Xilinx DMA PCIe tutorial-Part 2
In part 1 of my tutorial I've gone over the basic issues related to DMA. I covered the various solutions applicable (the ones I've found. I'm sure there's more).
In the following part 2 of my tutorial I will dive deeper into the implementation. I'll start with the block diagram of my design. The image below gives a high-level view of the design including all main blocks and how they connect to the XDMA main IP Core.
The block diagram in the figure above is the full design of a basic PCIe + DMA with Scatter/Gather mode and Descriptor Bypass feature enabled (one channel).

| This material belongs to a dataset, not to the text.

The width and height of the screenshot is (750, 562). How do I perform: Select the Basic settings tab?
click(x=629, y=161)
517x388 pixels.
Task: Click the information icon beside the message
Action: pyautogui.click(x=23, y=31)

I will now go over the main blocks and give tips, tricks and insights on how to do it right and gain remarkably high throughput results.
XDMA - block 1
After Importing the “DMA/Bridge Subsystem for PCIe” block to Vivado BD, double-click on it to open the IP customization window. It shows the first screenshot. I will now go over all tabs and explain most of the options and what is the optimal value to insert.
Basic tab:
After configuring the PCI link speed (8GT/s) and the lane width (x8), the AXI Data Width changes automatically to 256 bits and the AXI Clock Frequency to 250MHz.
Next, I selected:
a. AXI Stream checkbox, as I wanted continuous DMA data flow.
b. AXI-Lite Slave interface checkbox, which enables me to program the DMA core internal registers, whether it’s performance counters or reading the number of descriptors, etc.
Regarding the 4 checkboxes at the bottom:
PIPE generates the core that can be simulated with PIPE interfaces connected (I’ll explain it later on).
The DRP (Dynamic Reconfiguration Port) checkboxes allows the dynamic change of parameters of the transceivers and common primitives. It has a processor friendly interface with an address bus, data bus and control signals. I’ve left it unchecked.
The Additional Transceiver Control and Status Ports adds Transceiver debug ports. The IP advises to change them in accordance with the GT user guide.
I’ve left all these un-checked (default state).
PCIe ID Tab
This tab holds info on the PCIe endpoint (Xilinx FPGA). The user can change all the fields. Obviously, since the driver communicates with the PCIe endpoint, the device ID (at least) must be identical to the device ID used in the driver code.
The Vendor ID is vendor specific. PCIe SIG website has a list of various vendor ID’s (here) and the driver translates the vendor ID accordingly. The default value of this field is 10EE and from looking at the website we can see there’s a match:
The user can insert any value, but for the good engineering practice it is better to use a known value. It affects only how the driver translates this number to a specific vendor. For example, when inserting the value: 0x1172, the driver will identify the PCIe endpoint as Intel (Altera), whereas entering the value 0x10EE will be identified as Xilinx. Other than that, there’s no other implication to the on-going work.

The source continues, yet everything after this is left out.